Él era uno más de su ciudad. Uno más, pero para mi el más bonito.

Su traje, su maletín, sus zapatos bien lustrados. Su ilustre café mañanero.
Su barba bien afeitada.
Eramos la pareja más linda.
Yo tan juvenil, él tan señor.
Dedicábamos nuestras salidas a las risas y a los jugos frutales de la calle. Eran nuestra perdición.

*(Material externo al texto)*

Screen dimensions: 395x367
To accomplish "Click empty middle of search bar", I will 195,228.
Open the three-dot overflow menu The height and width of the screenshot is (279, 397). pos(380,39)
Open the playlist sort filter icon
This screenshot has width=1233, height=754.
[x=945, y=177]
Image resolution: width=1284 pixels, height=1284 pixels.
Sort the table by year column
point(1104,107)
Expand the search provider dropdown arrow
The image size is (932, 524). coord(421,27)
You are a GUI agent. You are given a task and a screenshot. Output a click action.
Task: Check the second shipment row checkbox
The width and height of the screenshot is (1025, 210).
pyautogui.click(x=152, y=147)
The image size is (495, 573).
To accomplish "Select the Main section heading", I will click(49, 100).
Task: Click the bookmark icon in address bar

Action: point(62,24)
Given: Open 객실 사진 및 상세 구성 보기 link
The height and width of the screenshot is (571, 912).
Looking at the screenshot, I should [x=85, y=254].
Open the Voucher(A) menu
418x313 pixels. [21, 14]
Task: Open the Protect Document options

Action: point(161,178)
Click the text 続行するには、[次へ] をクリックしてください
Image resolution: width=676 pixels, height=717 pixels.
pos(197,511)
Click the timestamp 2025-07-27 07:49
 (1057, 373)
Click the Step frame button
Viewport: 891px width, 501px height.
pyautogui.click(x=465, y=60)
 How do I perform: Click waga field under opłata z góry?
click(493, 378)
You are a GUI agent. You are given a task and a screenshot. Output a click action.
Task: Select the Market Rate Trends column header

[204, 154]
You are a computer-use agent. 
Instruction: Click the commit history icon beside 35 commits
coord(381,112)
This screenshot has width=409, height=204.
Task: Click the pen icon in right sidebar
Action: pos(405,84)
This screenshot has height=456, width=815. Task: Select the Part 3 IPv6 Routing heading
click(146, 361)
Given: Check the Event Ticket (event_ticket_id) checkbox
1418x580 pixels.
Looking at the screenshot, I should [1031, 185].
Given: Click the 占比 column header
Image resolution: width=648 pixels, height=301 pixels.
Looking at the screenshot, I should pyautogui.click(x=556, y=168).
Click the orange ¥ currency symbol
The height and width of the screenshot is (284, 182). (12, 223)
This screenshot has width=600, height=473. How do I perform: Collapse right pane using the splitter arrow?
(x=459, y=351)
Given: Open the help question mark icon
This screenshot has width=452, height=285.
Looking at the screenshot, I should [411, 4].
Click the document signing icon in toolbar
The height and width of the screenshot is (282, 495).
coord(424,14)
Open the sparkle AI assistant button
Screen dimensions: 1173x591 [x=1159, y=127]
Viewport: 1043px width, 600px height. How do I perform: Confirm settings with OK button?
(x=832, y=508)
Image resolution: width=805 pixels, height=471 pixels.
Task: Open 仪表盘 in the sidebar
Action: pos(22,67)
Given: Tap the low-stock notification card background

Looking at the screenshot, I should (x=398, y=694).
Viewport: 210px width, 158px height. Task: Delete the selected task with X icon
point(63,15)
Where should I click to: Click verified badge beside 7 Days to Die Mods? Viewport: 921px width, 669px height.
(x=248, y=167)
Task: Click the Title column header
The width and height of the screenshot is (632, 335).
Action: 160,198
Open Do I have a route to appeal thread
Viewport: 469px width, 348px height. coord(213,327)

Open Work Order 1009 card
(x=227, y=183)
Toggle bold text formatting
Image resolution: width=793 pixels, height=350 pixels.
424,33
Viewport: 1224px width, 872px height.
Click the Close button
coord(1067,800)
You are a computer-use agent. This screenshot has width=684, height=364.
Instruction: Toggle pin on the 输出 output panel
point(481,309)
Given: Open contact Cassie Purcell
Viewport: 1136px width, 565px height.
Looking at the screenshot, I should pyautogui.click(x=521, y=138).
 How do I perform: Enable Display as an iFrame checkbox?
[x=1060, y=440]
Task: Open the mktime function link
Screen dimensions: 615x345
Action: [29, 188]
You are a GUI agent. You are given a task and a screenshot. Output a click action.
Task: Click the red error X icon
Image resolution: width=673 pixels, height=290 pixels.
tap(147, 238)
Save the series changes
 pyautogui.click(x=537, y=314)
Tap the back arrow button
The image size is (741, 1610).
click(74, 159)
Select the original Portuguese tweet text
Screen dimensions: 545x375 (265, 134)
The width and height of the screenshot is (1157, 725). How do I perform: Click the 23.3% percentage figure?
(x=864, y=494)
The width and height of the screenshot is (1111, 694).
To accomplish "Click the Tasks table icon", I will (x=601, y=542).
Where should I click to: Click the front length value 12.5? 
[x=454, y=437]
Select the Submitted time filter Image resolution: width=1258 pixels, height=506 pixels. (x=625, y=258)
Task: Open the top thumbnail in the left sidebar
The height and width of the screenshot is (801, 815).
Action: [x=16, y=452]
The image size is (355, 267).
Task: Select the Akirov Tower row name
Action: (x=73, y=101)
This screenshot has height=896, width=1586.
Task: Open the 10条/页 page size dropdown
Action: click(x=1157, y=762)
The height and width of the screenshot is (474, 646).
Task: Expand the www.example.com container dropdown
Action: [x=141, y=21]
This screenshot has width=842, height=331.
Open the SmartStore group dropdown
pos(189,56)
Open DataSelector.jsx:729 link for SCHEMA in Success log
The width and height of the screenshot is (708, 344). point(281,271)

Como yo salía antes, pasaba a buscarlo por su trabajo.
A eso de las 17hs, me quedaba en la vereda de en frente esperándolo.
Muchas veces me tocaba esperarlo un poco más. Veía salir a todos menos a él.
Una vez afuera, me decía siempre lo mismo: "discúlpa es que me dieron un trabajo a último momento, lo quería terminar hoy y no dejarlo para mañana".
Estaba enamorado de su trabajo. Sus ojos me decían lo mismo, pero también me pedían perdón.
No podía enojarme por eso; su mirada no me lo permitía.

Caminábamos por la ciudad y después de una media hora, hora entera, volvíamos a casa.
Era una rutina hermosa.
Ambos estábamos contentos. Teníamos lo que queríamos.
¿Qué más podíamos pedir?
El Distrito era nuestro.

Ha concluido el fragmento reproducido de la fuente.